The Alimony Statute and Retirement
You might not realize it, but there is a specific statute that deals with alimony or maintenance of the parties. One of the subsections of the law specifically deals with the issue of retirement. It states, in pertinent part: …” Alimony may be modified or terminated upon the prospective or actual retirement of the obligor.”
So, there’s the preliminary answer of what happens to alimony payments when someone is scheduled to retire. In short, they can be changed. Or, they can abruptly end.
Whether you’re writing the checks or receiving the money, we’d guess you’d appreciate some clarification.
The statute does go on to add some more important details. These include:
- Alimony should end when the obligor retires, with the exception of arrearages
- The party who is receiving alimony can go to court and rebut the termination
- The court can review the financial circumstances of the parties and choose an alternative termination date
- Health, age, assets and more are all considered by the court before deciding if alimony should conclude when the payer retires.
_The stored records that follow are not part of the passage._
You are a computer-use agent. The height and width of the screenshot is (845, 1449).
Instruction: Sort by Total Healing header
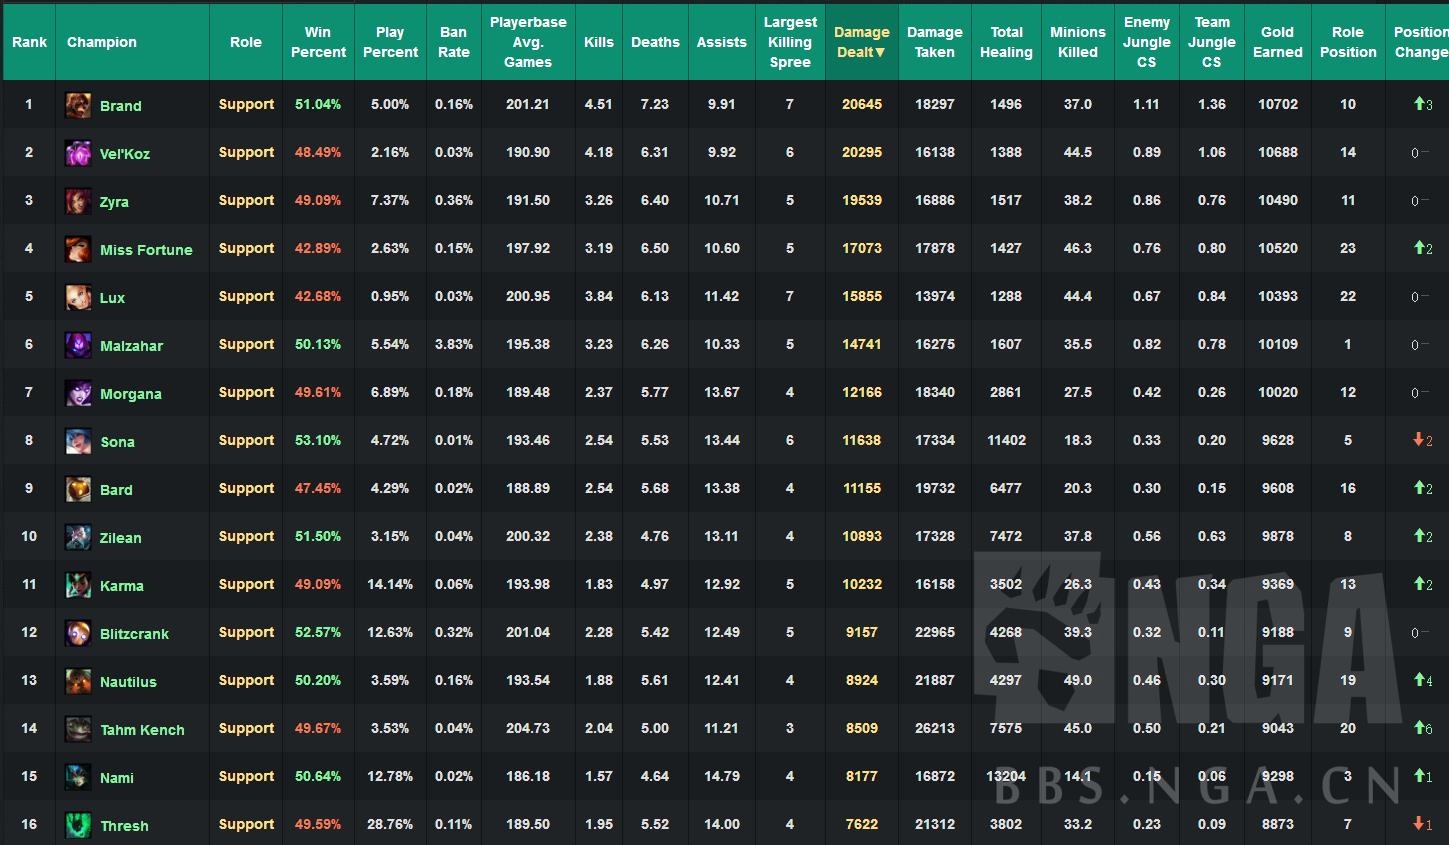point(1006,42)
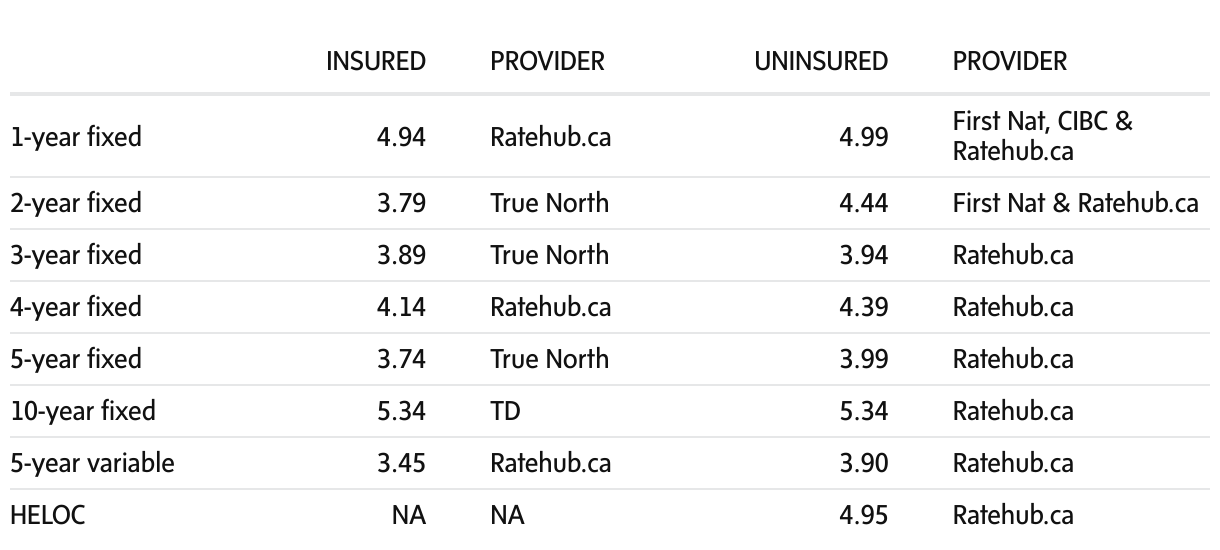Viewport: 1220px width, 550px height.
Task: Click the 5-year fixed row label
Action: coord(76,359)
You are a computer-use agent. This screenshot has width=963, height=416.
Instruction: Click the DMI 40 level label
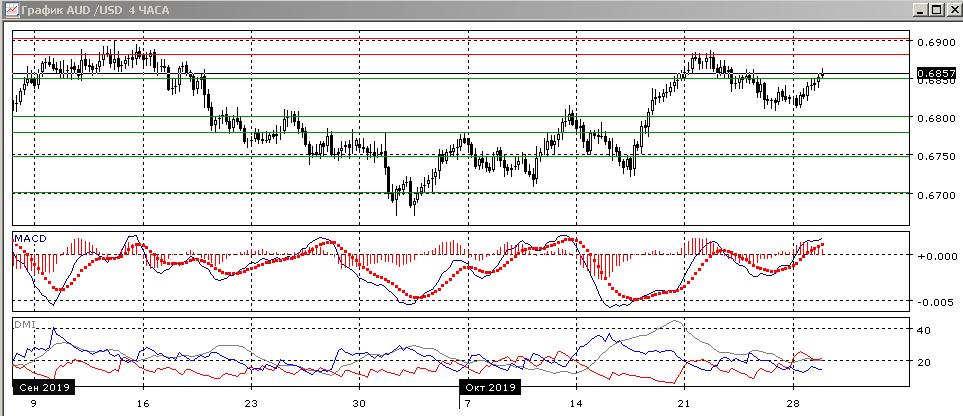pos(925,330)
Recent Case Reviews Alimony after Retirement
We promised you a story. This one comes in the form of a recent court decision. In Landers v. Landers, the New Jersey Appellate Division considered the issue of alimony payments after retirement.
After 22 years of marriage, Nancy and Patrick Landers were divorced in 1991. As part of the final decree, Mr. Landers was ordered to pay Nancy $1,000 monthly in alimony payments. Apparently, he paid support on time and accrued no arrearages.
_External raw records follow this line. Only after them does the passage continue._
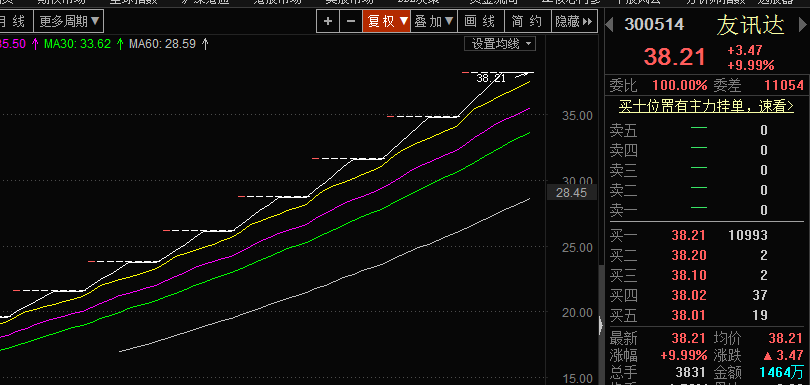
Task: Click 买一 bid price 38.21
Action: click(x=688, y=236)
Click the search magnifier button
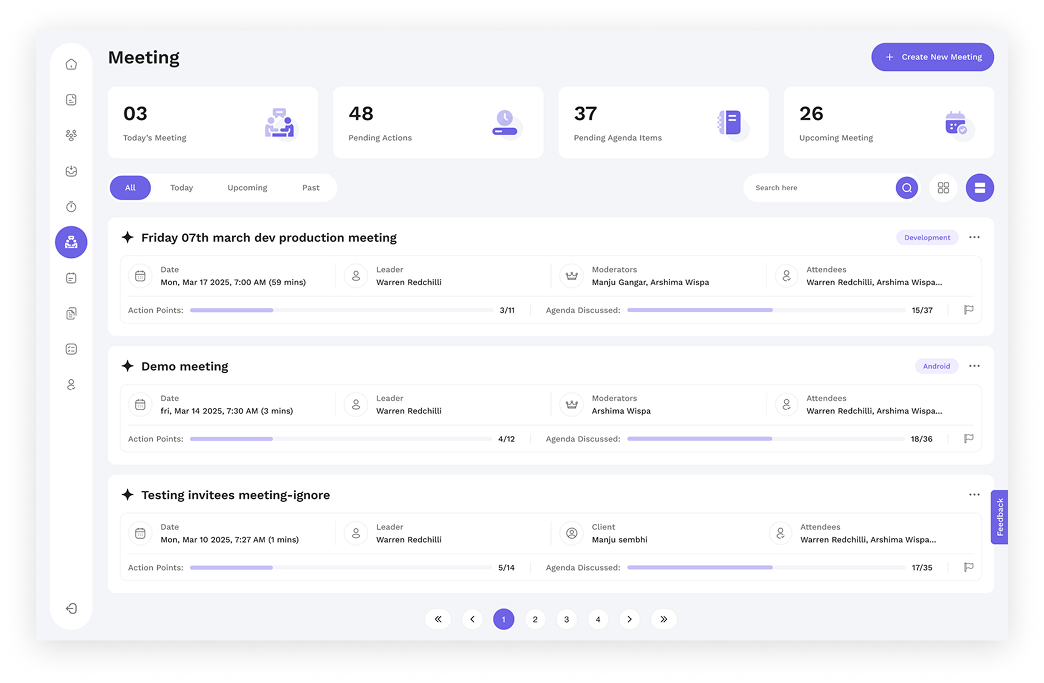The width and height of the screenshot is (1044, 683). [906, 188]
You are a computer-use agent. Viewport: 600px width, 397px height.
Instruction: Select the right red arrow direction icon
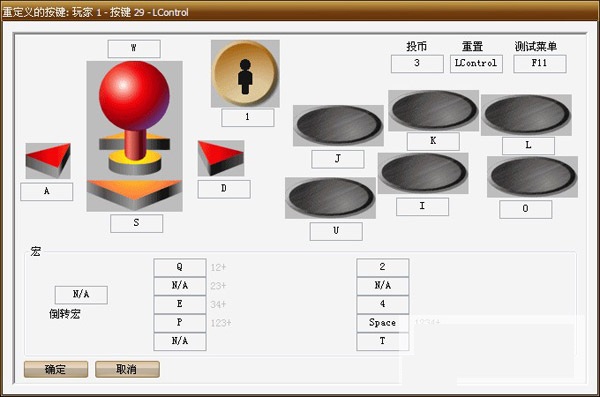(x=221, y=158)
When Mr. Landers turned 66, he went to court seeking an order to terminate his alimony payments. He had retired from work and his income was now limited. In addition to social security benefits, Mr. Landers received a pension as a result of equitable distribution.
At the time of the court hearing, Ms. Landers was still working. She also received social security benefits as a former spouse.
Both parties cited health issues. They both presented documentation to the court.
The current law states that it was up to Ms. Landers to “rebut the presumption” that Mr. Landers no longer had to pay alimony upon retirement. This requirement came into effect in 2014. The trial court judge felt that Ms. Landers had not rebutted the presumption. In short, Mrs. Landers had not proven there was enough reason for her ex to be released of support obligations.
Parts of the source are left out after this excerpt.